Collected data
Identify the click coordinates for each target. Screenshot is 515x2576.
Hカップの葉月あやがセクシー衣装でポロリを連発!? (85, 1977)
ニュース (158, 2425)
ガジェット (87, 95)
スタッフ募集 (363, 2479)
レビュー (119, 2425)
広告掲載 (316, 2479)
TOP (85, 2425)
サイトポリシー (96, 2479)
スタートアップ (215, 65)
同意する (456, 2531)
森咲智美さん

_EXERCISE OBJECTIVE_. Output all entries exactly as given above.

_PROBLEM SOLUTION_.
Identify the click coordinates for each target. Screenshot is 515x2576.
Hカップの葉月あやがセクシー衣装でポロリを連発!? (85, 1977)
ニュース (158, 2425)
ガジェット (87, 95)
スタッフ募集 (363, 2479)
レビュー (119, 2425)
広告掲載 (316, 2479)
TOP (85, 2425)
サイトポリシー (96, 2479)
スタートアップ (215, 65)
同意する (456, 2531)
森咲智美さん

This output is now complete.